Piaget’s theory has long held the primary position among those developmental theories employed by educators. The concept of “developmentally appropriate practice” as a catalyst for enhancing student learning and as a precursor for movement to the next stage of development has long been a basic tenet of elementary education. Piaget’s principles of activity-based learning and individual construction of knowledge still underpin best practice in elementary education and form the foundation of constructivism.

Havighurst formulated a theory of socially constructed developmental tasks embedded within the schools. He hypothesized that each grade level of the schools is infused with tasks to be mastered that are socially and culturally agreed upon as being important. Havighurst further felt that mastery (or the lack thereof) of these school-related developmental tasks was directly related to future school and life success. He further hypothesized that the impact of the majority culture on the school curriculum and the associated developmental tasks placed minority students at risk for academic failure. Havighurst’s theory formed the foundation for compensatory education and multicultural studies.

While stage theories tend to be more prominent in education, sequence theories have also had significant influence. Sequence theories include Abraham Maslow’s hierarchy of needs and Claire Graves’s theory of sociobiological development. Maslow’s hierarchy of needs, along with behaviorism, has had a primary influence on thought and practice in the field of education. Graves’s theory of sociobiological development has long been employed in rehabilitation counseling and business settings but is gaining credence and acceptance in educational leadership.

Graves was a psychologist who developed a sociobiological theory of human development that emphasized an individual’s need to solve specific problems or answer specific questions at a given developmental level. Maslow suggested that all behavior is driven by innate needs that range from lower-level needs (physiological, safety, love/belonging) to upper-level needs (self-esteem, self-actualization). The lower-level needs are termed “deficiency needs” or needs that necessarily must be met for a person to function at a minimum level. The upper-level needs he labeled “being needs” or those needs that can never be completely met and lead to growth toward mature psychological functioning. Maslow arranged the needs in a hierarchical pattern and theorized that the needs at a specific level must be adequately addressed before a person could be motivated by higher-level needs.
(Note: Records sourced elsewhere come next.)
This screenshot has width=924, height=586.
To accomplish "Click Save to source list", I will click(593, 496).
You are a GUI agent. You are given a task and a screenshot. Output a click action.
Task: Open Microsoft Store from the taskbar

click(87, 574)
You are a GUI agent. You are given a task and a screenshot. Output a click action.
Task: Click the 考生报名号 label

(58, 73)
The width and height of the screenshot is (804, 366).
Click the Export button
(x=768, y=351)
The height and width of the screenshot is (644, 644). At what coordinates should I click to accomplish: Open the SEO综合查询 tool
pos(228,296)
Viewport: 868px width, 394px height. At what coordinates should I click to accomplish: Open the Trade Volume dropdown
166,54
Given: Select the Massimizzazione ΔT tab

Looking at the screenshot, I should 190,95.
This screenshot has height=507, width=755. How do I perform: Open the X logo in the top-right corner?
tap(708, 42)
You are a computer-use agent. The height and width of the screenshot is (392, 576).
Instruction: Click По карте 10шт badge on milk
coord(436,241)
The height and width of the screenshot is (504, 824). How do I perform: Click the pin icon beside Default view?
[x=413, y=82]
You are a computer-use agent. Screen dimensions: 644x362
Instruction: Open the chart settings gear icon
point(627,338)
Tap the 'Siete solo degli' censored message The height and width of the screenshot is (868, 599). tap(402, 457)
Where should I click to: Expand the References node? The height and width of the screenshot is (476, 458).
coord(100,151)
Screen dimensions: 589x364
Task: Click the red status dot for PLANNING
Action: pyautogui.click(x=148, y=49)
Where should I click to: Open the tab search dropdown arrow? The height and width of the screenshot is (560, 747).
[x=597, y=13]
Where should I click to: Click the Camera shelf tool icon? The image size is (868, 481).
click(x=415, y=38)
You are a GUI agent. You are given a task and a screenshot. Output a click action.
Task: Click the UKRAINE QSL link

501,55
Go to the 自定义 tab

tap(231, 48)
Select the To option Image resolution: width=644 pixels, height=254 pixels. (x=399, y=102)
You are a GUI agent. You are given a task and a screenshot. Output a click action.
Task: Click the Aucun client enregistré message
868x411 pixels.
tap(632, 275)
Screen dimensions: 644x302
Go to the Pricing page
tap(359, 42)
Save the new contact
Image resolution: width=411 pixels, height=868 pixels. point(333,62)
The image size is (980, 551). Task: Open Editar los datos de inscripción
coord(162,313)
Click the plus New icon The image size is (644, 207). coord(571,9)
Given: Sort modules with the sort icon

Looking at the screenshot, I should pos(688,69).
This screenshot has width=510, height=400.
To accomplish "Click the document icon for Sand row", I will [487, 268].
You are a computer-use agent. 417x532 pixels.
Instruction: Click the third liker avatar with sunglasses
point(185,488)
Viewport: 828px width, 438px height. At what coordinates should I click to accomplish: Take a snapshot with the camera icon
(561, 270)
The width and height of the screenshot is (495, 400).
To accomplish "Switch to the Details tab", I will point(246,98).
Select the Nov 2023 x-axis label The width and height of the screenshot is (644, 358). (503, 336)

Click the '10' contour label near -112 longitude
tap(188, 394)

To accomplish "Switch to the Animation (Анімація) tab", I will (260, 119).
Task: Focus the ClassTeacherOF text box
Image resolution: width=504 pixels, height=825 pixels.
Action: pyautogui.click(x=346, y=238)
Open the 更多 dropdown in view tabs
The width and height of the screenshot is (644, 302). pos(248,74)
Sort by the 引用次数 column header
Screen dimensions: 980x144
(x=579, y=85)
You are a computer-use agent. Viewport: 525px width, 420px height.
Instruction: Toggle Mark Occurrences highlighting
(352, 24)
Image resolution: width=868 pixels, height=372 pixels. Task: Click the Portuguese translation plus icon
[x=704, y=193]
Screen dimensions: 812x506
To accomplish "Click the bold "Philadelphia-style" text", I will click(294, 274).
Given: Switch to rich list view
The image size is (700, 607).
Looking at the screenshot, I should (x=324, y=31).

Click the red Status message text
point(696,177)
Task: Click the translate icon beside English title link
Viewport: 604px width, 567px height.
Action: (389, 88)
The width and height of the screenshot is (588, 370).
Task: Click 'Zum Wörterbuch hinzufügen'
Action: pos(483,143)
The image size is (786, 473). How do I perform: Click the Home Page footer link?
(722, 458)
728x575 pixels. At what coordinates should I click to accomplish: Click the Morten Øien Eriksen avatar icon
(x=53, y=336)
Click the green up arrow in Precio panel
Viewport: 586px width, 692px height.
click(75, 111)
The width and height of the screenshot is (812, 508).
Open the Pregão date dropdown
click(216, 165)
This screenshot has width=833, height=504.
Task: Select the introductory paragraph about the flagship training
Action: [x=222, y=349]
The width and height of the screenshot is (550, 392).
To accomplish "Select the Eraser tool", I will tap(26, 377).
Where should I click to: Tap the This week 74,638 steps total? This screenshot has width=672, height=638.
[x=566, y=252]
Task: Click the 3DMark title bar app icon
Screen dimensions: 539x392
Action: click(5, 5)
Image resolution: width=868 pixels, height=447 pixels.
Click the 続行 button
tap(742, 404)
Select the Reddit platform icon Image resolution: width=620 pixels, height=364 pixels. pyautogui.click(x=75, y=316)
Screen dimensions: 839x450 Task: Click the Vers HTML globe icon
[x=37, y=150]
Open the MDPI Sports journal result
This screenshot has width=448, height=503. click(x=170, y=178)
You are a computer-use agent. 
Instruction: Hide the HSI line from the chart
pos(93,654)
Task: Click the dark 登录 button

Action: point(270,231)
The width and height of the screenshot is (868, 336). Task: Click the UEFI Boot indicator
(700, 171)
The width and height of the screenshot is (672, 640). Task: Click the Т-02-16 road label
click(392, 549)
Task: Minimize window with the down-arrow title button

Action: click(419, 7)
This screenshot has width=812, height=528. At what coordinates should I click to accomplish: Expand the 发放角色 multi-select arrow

While self-actualization was seen by Maslow as the ultimate goal of human development, self-actualized individuals are, in a sense, unmotivated. The behavior of self-actualized persons is not directed toward obtaining specific items, objects, or states to satisfy a deficit. They are focused on achieving their potential and knowing and understanding themselves and their world.

Maslow’s theory is a theory that bridges the gap between developmental and humanistic psychology. It holds direct application for schools and schooling in programs for gifted and talented children, individual counseling, free and reduced meals, and constructivist learning applications. It further set the stage for the humanistic psychology movement.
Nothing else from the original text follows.